-- GIVEN RECORDS follows --

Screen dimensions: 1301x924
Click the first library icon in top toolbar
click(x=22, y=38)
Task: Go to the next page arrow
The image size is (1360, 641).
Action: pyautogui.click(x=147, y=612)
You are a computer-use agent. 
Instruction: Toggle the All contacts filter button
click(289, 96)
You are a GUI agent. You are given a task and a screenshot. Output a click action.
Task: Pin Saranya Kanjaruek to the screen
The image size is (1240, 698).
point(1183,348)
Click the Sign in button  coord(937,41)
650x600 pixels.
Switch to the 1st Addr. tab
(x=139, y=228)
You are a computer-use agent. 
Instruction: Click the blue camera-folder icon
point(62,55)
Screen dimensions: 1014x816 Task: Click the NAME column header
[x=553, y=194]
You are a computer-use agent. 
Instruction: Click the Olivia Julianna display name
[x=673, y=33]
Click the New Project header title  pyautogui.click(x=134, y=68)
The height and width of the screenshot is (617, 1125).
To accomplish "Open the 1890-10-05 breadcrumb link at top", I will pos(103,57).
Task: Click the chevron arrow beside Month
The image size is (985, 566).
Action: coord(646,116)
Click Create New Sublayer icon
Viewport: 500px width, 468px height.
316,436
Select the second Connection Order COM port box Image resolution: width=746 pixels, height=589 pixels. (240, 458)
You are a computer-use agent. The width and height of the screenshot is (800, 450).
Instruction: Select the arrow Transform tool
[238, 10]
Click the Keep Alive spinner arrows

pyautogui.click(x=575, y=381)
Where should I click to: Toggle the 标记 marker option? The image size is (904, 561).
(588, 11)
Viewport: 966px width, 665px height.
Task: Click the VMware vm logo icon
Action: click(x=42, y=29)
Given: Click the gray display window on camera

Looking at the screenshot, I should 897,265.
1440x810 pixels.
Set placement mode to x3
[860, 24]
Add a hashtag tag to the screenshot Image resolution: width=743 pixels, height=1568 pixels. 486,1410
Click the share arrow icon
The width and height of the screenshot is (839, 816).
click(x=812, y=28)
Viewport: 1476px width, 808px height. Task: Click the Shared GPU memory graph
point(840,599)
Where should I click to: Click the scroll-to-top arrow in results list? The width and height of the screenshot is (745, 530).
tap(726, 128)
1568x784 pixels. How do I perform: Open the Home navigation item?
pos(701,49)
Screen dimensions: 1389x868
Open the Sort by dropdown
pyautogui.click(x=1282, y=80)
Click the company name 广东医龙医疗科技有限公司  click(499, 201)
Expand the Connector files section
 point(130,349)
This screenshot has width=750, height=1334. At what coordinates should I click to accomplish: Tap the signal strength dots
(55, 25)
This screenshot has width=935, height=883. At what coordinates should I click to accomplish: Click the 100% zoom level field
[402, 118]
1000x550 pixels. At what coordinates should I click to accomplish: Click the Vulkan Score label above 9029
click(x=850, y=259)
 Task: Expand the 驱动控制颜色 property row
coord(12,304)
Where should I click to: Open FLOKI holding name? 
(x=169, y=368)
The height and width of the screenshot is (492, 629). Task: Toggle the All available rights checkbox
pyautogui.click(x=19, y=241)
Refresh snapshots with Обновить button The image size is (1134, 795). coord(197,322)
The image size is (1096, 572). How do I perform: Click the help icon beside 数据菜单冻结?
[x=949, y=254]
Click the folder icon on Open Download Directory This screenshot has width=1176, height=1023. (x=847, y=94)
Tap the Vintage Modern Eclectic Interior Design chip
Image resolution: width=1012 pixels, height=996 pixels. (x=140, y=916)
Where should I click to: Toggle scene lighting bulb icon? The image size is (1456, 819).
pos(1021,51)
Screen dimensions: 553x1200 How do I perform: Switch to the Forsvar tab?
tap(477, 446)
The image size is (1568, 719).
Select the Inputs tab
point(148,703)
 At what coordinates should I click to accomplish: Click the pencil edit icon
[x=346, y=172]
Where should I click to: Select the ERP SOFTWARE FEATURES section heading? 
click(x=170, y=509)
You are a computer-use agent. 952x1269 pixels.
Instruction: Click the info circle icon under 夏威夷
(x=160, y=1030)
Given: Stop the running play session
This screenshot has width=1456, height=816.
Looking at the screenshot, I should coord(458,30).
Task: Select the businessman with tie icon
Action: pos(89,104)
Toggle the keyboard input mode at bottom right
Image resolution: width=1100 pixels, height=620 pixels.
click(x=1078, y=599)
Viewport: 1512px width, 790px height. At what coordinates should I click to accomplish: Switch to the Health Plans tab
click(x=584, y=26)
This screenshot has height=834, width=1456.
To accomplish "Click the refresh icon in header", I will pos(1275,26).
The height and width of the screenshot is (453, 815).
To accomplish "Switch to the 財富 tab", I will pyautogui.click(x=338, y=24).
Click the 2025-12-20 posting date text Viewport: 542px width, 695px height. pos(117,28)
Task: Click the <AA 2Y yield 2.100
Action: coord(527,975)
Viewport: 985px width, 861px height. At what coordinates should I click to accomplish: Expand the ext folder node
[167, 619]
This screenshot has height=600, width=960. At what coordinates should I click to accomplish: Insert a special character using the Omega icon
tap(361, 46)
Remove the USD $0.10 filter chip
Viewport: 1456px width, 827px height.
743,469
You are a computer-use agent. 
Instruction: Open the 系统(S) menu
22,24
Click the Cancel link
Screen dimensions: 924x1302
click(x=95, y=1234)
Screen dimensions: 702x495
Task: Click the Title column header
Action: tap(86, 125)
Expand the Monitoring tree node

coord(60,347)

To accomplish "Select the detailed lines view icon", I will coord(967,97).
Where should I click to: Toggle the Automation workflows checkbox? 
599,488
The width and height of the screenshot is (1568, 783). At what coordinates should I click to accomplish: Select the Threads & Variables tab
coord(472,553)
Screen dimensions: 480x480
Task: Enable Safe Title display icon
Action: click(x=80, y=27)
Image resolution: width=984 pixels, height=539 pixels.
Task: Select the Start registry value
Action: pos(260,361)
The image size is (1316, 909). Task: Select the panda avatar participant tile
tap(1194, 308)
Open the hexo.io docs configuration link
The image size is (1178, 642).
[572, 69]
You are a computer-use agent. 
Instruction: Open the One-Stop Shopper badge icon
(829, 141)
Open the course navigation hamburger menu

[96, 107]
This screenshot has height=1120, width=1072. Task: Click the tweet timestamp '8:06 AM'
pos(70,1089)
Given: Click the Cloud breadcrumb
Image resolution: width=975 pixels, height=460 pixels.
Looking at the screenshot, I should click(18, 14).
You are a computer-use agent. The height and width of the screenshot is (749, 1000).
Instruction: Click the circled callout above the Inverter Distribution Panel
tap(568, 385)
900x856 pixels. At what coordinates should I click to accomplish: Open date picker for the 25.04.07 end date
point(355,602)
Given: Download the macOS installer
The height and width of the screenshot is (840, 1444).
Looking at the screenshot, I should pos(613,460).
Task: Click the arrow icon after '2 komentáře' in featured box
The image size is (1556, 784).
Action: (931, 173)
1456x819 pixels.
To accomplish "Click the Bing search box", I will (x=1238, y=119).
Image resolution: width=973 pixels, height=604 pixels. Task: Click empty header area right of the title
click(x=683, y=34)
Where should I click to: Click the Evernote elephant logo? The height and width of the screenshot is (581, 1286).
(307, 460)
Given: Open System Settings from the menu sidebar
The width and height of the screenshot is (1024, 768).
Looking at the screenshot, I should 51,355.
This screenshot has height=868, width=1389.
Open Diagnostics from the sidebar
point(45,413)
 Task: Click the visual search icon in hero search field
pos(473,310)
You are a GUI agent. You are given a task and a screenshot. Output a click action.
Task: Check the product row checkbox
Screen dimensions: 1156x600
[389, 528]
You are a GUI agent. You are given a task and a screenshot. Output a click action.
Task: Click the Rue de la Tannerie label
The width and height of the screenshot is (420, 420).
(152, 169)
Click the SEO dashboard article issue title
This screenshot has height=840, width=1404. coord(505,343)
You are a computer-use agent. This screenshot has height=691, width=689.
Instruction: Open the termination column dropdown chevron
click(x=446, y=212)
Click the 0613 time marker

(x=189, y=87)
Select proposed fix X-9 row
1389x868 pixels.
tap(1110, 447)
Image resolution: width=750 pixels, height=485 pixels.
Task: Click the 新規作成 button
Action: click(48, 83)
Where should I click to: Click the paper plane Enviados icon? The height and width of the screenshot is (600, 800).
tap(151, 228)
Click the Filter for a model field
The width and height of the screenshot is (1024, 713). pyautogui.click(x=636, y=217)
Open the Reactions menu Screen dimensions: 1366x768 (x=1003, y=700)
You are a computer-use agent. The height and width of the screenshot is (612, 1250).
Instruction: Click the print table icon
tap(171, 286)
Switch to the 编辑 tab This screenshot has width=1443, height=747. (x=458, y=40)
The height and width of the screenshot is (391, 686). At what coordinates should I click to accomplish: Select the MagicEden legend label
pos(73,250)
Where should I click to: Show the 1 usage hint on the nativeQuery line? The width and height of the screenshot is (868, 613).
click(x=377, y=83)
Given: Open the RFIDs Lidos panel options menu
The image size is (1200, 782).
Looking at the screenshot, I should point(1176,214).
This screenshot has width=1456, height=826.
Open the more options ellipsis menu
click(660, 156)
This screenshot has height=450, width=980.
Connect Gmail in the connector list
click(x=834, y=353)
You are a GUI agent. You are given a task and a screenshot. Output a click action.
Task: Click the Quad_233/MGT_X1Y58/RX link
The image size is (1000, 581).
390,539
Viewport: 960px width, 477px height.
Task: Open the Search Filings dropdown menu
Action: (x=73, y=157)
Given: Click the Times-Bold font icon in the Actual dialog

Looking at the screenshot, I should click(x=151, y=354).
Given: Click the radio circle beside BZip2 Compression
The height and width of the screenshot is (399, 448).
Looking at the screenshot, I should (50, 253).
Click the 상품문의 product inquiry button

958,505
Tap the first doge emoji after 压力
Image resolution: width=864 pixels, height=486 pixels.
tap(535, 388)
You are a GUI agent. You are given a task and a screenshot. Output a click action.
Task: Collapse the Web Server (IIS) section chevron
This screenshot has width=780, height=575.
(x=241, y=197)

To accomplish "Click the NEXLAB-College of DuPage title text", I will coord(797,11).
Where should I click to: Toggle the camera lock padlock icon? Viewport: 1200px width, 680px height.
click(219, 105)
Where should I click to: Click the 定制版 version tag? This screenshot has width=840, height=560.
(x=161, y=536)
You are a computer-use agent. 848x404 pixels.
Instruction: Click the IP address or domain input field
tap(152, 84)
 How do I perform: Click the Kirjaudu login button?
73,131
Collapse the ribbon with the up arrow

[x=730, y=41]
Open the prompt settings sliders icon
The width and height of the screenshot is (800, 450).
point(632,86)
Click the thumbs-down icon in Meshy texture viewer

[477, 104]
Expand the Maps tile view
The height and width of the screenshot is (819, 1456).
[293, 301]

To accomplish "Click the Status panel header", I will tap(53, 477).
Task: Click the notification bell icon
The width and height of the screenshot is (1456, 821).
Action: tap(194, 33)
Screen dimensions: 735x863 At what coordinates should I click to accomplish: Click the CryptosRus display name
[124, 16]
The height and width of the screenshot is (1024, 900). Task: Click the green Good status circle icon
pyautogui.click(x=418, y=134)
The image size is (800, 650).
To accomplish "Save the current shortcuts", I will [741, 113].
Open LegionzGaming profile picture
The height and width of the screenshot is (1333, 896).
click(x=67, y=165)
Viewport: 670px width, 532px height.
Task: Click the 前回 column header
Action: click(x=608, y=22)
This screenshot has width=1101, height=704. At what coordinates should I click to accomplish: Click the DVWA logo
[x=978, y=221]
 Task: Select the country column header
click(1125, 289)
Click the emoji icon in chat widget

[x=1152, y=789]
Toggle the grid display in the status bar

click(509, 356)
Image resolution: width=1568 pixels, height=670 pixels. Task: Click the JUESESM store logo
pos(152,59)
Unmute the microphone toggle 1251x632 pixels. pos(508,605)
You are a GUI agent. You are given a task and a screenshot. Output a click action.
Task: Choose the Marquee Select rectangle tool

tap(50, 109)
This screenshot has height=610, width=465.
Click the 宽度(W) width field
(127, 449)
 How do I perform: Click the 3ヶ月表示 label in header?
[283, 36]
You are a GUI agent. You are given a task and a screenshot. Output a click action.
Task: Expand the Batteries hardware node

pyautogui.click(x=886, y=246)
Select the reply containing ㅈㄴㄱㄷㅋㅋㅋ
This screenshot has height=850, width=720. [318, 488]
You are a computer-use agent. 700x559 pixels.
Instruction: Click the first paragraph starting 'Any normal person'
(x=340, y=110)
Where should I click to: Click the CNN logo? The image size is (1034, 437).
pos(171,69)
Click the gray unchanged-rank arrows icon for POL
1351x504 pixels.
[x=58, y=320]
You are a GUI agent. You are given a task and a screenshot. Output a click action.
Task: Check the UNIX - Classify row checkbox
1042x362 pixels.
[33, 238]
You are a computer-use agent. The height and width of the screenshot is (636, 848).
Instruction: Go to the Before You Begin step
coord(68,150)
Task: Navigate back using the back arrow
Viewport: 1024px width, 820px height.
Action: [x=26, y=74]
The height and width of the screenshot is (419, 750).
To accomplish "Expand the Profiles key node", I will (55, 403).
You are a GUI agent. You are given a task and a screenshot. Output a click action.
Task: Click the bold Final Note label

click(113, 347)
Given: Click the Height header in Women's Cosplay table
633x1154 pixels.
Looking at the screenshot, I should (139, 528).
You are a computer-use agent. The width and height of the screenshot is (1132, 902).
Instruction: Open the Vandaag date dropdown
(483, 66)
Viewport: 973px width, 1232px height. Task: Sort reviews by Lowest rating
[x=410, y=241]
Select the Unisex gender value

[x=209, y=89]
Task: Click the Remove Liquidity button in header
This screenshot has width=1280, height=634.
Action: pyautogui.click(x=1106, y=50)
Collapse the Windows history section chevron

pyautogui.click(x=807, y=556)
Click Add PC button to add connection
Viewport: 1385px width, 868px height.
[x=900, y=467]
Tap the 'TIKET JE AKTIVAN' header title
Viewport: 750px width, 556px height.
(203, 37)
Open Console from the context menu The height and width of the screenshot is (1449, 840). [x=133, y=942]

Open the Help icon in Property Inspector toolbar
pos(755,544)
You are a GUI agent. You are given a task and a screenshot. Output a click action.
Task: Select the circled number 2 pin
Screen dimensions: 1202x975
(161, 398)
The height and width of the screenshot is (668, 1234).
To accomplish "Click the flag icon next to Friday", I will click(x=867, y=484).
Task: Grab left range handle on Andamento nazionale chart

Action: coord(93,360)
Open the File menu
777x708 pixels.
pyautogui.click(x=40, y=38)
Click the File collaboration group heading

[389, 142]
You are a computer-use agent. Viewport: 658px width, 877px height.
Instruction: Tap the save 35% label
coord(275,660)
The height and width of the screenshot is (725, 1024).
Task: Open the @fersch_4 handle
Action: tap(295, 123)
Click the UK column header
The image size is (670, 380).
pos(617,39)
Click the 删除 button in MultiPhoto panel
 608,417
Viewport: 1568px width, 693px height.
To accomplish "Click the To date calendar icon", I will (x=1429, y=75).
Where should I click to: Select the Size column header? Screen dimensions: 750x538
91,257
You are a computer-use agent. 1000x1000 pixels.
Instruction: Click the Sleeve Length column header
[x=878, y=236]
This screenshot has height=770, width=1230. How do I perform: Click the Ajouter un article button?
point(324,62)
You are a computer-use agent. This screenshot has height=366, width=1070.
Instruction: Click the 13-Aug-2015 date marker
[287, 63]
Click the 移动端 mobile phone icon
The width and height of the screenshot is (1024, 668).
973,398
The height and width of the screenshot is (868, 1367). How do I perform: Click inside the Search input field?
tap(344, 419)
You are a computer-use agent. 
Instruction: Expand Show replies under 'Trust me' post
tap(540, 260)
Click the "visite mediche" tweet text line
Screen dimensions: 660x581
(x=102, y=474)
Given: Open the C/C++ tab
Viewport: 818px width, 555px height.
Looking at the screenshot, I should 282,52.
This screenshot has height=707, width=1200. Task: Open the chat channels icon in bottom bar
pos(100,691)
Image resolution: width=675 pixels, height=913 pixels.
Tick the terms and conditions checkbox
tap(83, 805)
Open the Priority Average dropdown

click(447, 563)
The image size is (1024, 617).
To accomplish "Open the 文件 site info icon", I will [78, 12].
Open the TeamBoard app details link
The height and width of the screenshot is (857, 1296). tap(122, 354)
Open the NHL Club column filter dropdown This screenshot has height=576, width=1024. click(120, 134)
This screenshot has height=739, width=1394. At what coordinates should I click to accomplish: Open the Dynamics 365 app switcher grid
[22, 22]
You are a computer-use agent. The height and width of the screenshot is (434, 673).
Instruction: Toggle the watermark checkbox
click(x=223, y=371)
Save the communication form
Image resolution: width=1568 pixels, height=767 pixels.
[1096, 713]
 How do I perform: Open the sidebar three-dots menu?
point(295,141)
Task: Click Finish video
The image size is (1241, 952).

-- GIVEN RECORDS concluded --

## ASSIGNMENT
Look through the data above for the string "Download" and copy every line where it appears.

## SOLUTION TO THIS TASK
Click the folder icon on Open Download Directory This screenshot has width=1176, height=1023. (x=847, y=94)
Given: Download the macOS installer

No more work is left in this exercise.